Biology & Biological Engineering, California Institute of Technology, Pasadena, CA 91125, USA.
Chemistry & Chemical Engineering, California Institute of Technology, Pasadena, CA 91125, USA.
Neuron. 2021 May 5;109(9):1554-1566.e4. doi: 10.1016/j.neuron.2021.03.003. Epub 2021 Mar 22.

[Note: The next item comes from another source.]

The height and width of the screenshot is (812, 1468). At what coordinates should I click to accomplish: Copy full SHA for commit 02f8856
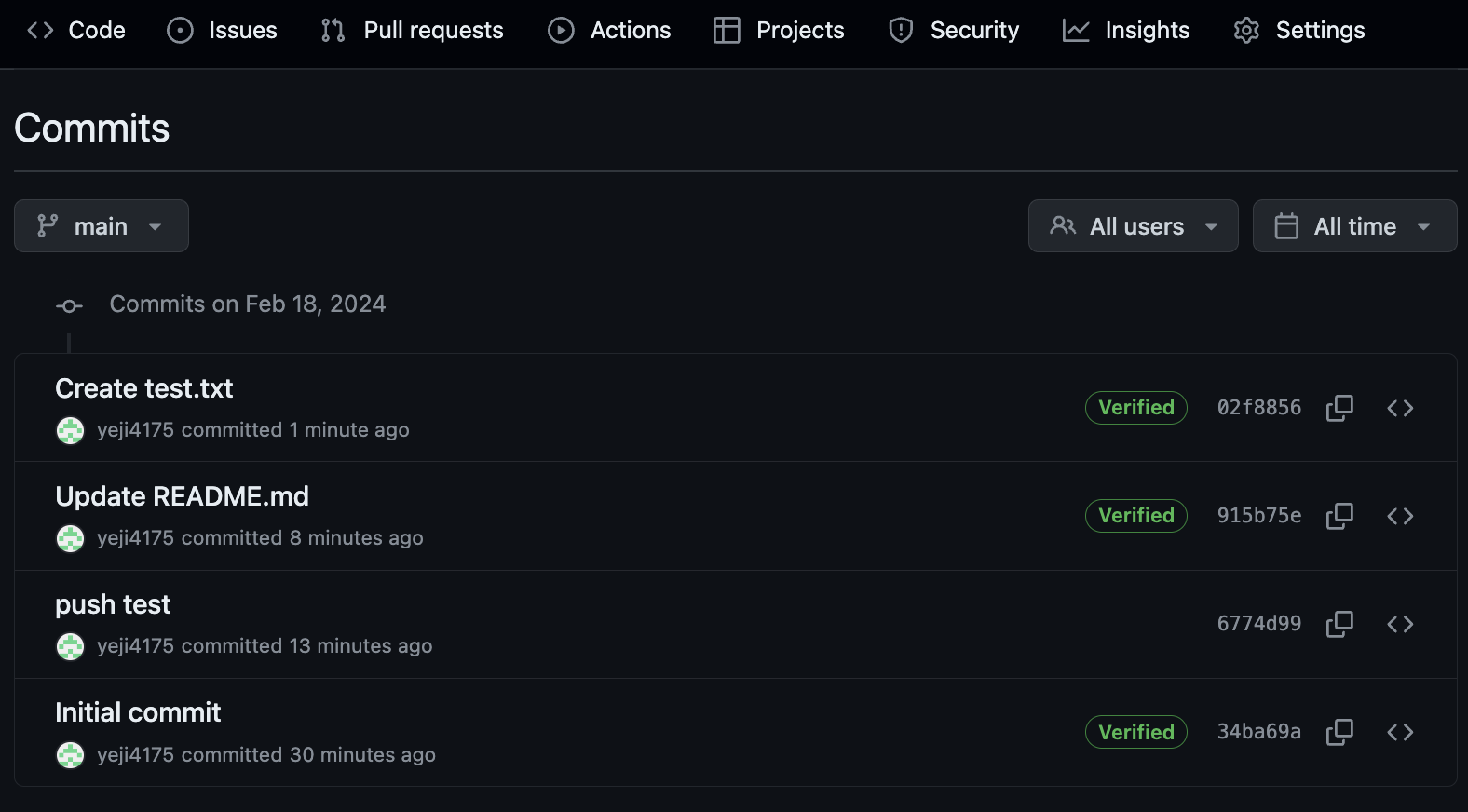click(1339, 408)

New technologies are key to understanding the dynamic activity of neural circuits and systems in the brain. Here, we show that a minimally invasive approach based on ultrasound can be used to detect the neural correlates of movement planning, including directions and effectors. While non-human primates (NHPs) performed memory-guided movements, we used functional ultrasound (fUS) neuroimaging to record changes in cerebral blood volume with 100 μm resolution. We recorded from outside the dura above the posterior parietal cortex, a brain area important for spatial perception, multisensory integration, and movement planning. We then used fUS signals from the delay period before movement to decode the animals' intended direction and effector. Single-trial decoding is a prerequisite to brain-machine interfaces, a key application that could benefit from this technology. These results are a critical step in the development of neuro-recording and brain interface tools that are less invasive, high resolution, and scalable.
新技术是理解大脑神经回路和系统动态活动的关键。在这里,我们展示了一种基于超声的微创方法,可用于检测运动规划的神经相关性,包括方向和效应器。当非人类灵长类动物(NHPs)进行记忆引导的运动时,我们使用功能超声(fUS)神经影像学以 100μm 的分辨率记录脑血容量的变化。我们在大脑后顶叶皮层上方的硬脑膜外进行记录,这个区域对于空间感知、多感觉整合和运动规划很重要。然后,我们使用运动前延迟期间的 fUS 信号来解码动物的预期方向和效应器。单次试验解码是脑机接口的前提,这项关键应用可能会受益于这项技术。这些结果是开发神经记录和脑接口工具的重要一步,这些工具的侵入性更小、分辨率更高且更具扩展性。